Chaque année dès lors, jusqu’au terme de leur existence commune que seule la mort pouvait suspendre, ils fêtèrent cette date, autour d’un repas auquel les enfants étaient conviés. Quatre enfants sont nés de cette union que l’on qualifierait aujourd’hui de fusionnelle. Outre moi-même, mes trois sœurs, Marie Brigitte, Louisette et Françoise.

Adrienne devenue « mère au foyer » devint le pilier de la famille, toujours présente, recueillant les confidences des uns, écoutant les difficultés des autres et faisant toujours face aux aléas ainsi qu’aux petits et grands chagrins du quotidien. Silencieuse sur ses propres états d’âme, elle aimait cepandant raconter et même ressasser les mêmes anecdotes drôles, où elle se mettait en scène à son avantage. .

Ainsi se déroulèrent les années soixante, où femme des Trente Glorieuses elle connut sans doute le bonheur, comblée en famille mais revendiquant pleinement un statut d’égalité avec les hommes.

Elle surmonta enfin de cruelles épreuves, dont la perte d’une de ses enfants. Elle tut sa souffrance qui appartenait à son intimité et qu’elle n’entendait partager avec quiconque, car la mort lui faisait horreur, refusant jusqu’à la fin de visionner les scènes de violence à la télévision. Jusqu’à la fin également, elle demeura l’artiste peintre, qu’elle aurait désiré être.

A la charnière des années 1970, ce fut un déchirement pour elle de devoir quitter Angers, sa ville de cœur, pour la région parisienne, où Maurice avait trouvé du travail. Elle s’y résigna malgré tout et s’investit comme elle put dans le milieu associatif à Massy mais son cœur demeura sur les bords de la Maine et de la Loire.

En décembre 2017, après le décès de Maurice, alors qu’elle avait à 94 ans et perdu une grande partie de son autonomie, elle décida de rejoindre une maison de retraite médicalisée à Massy (EHPAD Louise de Vilmorin).

Elle y décéda deux mois plus tard, de tristesse sans doute, mais aussi parce que le médecin coordonnateur de cet établissement, traitre au serment d’Hippocrate, trouva argument de son grand âge pour s’abstenir de prendre en charge médicalement, une affection pulmonaire initialement bénigne. Laquelle s’aggravant avec une rapidité effrayante, finit par l’emporter en l’asphyxiant.

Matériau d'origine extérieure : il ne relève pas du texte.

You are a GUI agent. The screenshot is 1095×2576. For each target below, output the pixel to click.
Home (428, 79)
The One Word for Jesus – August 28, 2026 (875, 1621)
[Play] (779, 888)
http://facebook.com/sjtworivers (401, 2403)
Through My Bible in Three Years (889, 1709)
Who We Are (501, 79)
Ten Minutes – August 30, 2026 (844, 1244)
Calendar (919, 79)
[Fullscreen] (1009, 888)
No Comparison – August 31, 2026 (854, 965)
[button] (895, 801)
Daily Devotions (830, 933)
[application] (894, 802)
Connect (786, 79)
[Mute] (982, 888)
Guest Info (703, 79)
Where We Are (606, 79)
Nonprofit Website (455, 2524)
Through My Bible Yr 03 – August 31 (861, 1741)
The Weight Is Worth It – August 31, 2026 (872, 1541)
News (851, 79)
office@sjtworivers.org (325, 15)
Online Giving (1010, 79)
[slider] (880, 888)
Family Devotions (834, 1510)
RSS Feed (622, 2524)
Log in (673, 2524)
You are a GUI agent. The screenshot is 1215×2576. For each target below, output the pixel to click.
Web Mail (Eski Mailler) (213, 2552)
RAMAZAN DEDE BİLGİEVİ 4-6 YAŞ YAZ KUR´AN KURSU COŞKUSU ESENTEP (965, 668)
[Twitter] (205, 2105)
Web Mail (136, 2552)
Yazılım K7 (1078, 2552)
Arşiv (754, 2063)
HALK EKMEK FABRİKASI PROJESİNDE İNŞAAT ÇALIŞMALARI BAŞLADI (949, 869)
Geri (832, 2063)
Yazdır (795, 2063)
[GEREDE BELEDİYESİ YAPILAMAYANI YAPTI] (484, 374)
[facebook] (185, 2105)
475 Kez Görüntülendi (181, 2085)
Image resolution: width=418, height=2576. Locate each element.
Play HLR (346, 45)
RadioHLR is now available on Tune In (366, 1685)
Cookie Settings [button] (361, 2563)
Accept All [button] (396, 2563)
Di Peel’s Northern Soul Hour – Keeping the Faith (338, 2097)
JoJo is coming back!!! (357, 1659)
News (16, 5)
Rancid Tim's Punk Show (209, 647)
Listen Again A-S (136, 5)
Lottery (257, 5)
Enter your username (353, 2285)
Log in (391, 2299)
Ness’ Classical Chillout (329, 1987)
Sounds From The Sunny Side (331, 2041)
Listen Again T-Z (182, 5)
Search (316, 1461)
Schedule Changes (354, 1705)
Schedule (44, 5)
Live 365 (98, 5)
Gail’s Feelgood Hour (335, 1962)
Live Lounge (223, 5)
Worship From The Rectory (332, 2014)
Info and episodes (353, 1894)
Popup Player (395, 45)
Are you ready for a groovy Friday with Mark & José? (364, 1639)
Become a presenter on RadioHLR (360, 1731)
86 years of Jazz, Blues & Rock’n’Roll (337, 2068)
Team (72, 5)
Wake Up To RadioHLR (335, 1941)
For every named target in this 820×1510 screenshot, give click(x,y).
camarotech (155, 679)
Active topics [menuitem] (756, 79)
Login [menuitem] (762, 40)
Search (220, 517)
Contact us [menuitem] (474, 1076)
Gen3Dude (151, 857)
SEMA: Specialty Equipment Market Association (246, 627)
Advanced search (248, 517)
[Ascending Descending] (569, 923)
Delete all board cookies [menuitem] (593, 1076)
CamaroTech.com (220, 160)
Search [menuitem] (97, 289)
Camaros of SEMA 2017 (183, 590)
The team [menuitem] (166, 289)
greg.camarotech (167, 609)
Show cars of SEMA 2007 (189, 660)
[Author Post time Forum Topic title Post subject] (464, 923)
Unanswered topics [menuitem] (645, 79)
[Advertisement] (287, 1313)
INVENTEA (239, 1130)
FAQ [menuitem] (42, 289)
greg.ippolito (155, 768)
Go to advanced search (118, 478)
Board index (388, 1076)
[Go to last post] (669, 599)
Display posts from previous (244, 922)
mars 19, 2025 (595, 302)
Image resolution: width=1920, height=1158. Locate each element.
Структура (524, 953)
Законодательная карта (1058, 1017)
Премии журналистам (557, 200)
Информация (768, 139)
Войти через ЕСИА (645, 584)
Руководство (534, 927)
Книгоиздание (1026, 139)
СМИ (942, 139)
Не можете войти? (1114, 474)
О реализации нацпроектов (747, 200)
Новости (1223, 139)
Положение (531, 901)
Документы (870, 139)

Elle mourut le 6 février 2018 dans une clinique d’Athis-Mons où elle avait été transportée en urgence depuis Massy. Ainsi peut-on dire qu’elle partit d’un lieu où elle ne vécut que les dernières heures de sa vie et qu’elle ne connaissait pas!

Depuis ce jour, j’ai définitivement cessé de dire « Maman « . Elle a rejoint les étoiles et y a retrouvé Maurice!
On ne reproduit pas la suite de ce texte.